The Hungarian Prime Minister, Economy Minister and Central Bank Governor all stressed the importance of improving Hungary’s competitiveness at an event on Tuesday organised by the Hungarian Chamber of Commerce and Industry (MKIK).
Prime Minister Viktor Orbán said that in the next couple of years the country’s economic growth must remain in the range of 3-5 percent, and after 2020 it would have to exceed 5 percent. “We have to stick to the path we are on,” he said, adding that a turnaround in competitiveness would have to be implemented. For this to happen, the economy must be protected from “threatening dangers” that are posed by the EU when it comes to the tax system and support for job creation, he said.
The Prime Minister said he did not support the idea of tackling Hungary’s shortage of skilled workers by adopting a guest-worker scheme. He said he had reservations about any kind of scheme to employ guest workers. Foreign workers should only be employed on a case-by-case basis and for a pre-determined period, he said, adding that he did not want the country to drift towards the point whereby only foreigners carry out low-skilled jobs. From the point of view of the national strategy, such a state of affairs would not be desirable, he added.
If Hungary’s economy is to avoid the growth trap of mid-field developed countries it must get serious about its competitiveness, György Matolcsy, the central bank’s governor, said. Matolcsy said for this to happen there must be a further reduction in income tax with a view to creating jobs and stimulating knowledge capital. Also important is combatting tax avoidance, increasing the value-added exports and the products of research and development.

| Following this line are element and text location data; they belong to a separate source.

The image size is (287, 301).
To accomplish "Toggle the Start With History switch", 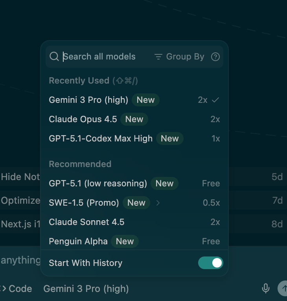I will 210,263.
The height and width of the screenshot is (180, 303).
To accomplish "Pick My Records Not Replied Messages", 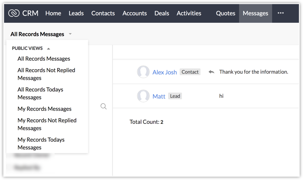I will pos(47,124).
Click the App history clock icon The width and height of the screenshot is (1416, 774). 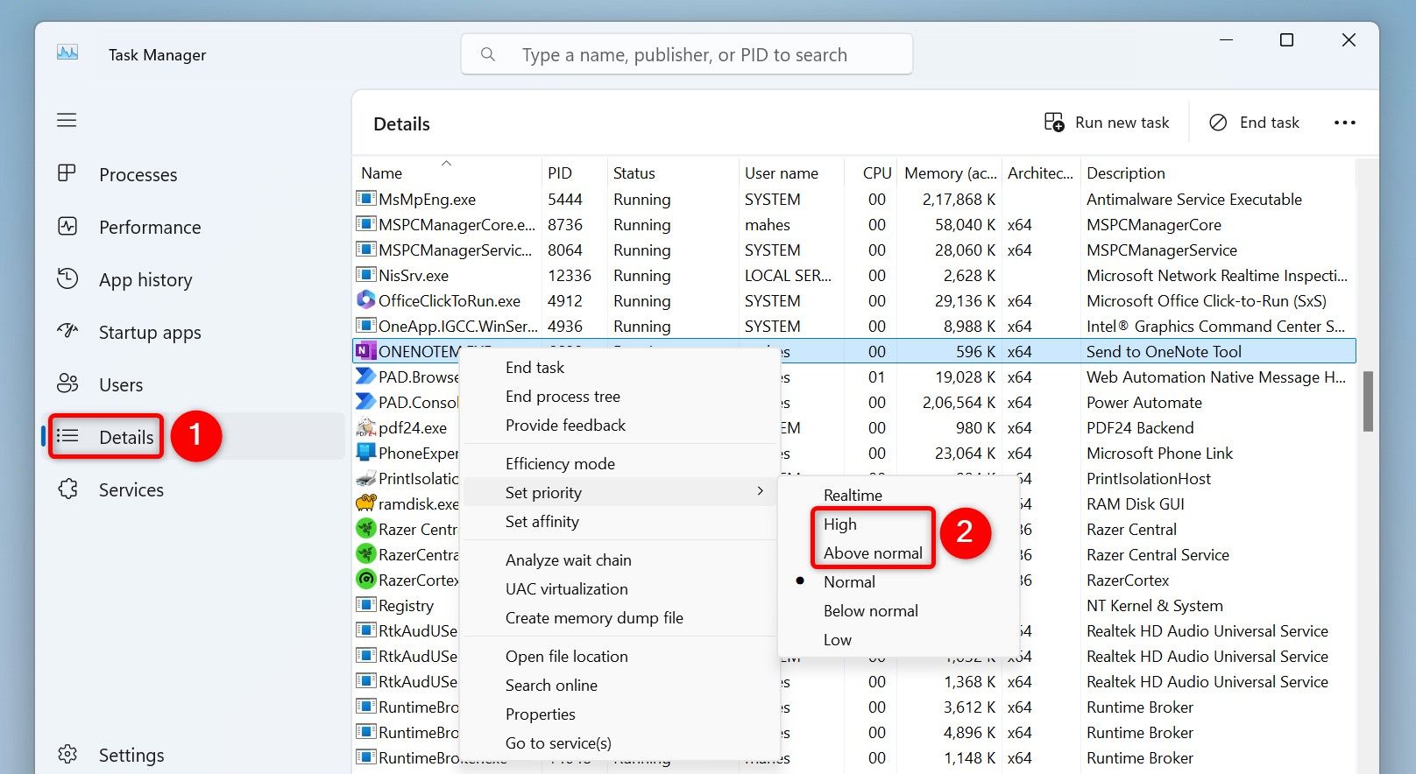pos(67,279)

Economy Minister Mihály Varga said this year the economy is expected to grow by above 4 percent, a rate in the 3-5 percent “catch-up range” which has not been seen for the past 13-14 years. He said last year — during which the growth rate was 2 percent — had been “interesting”. In the midst of two European Union financing cycles industry essentially stagnated, the construction industry contracted by 15 percent and farming and services were the driving forces of growth, Varga said. In this period, however, Hungary proved that it is capable of producing at least 2 percent of annual growth without EU funding. External assessments of the country are constantly improving, the minister said, noting that all three major ratings agencies had put Hungary in their recommended categories.

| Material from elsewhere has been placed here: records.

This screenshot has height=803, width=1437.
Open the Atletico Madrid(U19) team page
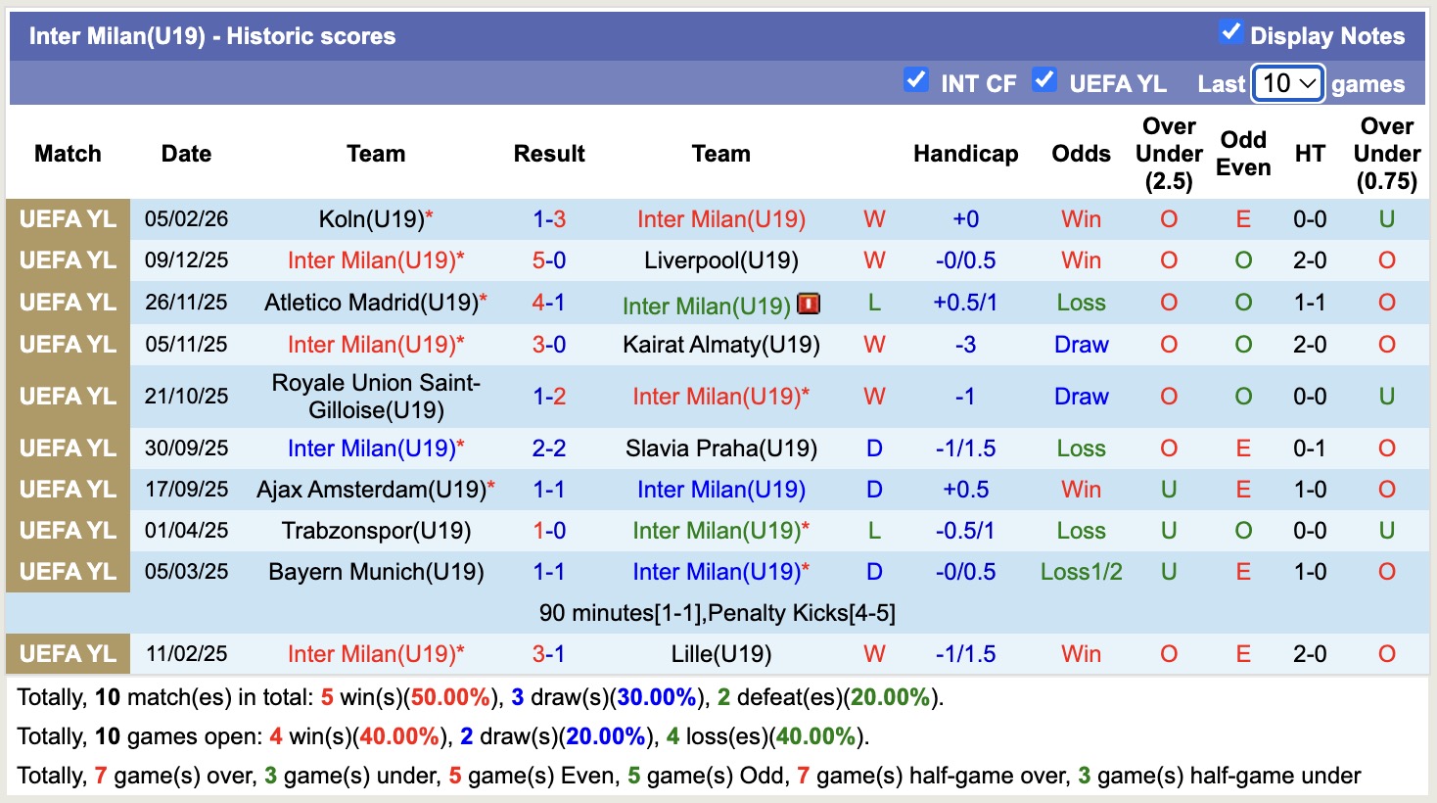(x=371, y=303)
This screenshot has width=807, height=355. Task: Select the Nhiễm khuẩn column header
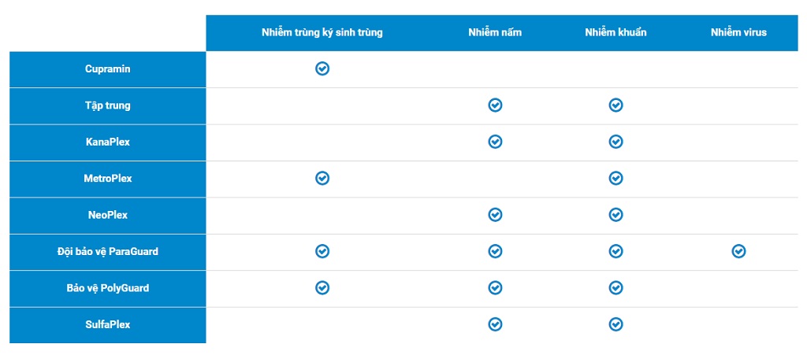pyautogui.click(x=615, y=32)
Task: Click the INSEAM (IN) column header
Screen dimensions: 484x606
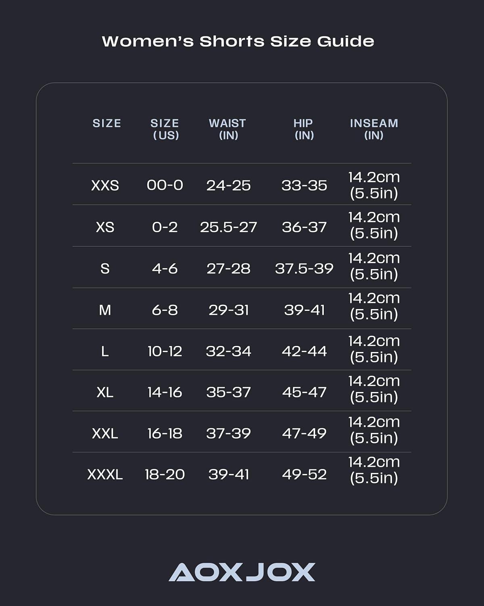Action: click(x=374, y=129)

László Parragh, the MKIK’s head, told the chamber’s year-opening event that sustainability and competitiveness would be major economic goals over the next year in addition to creating balance and growth. For this higher wages are a must because low wages thwart efforts to improve competitiveness. He said basically favourable processes could be seen in the Hungarian economy and all macroeconomic indicators were positive.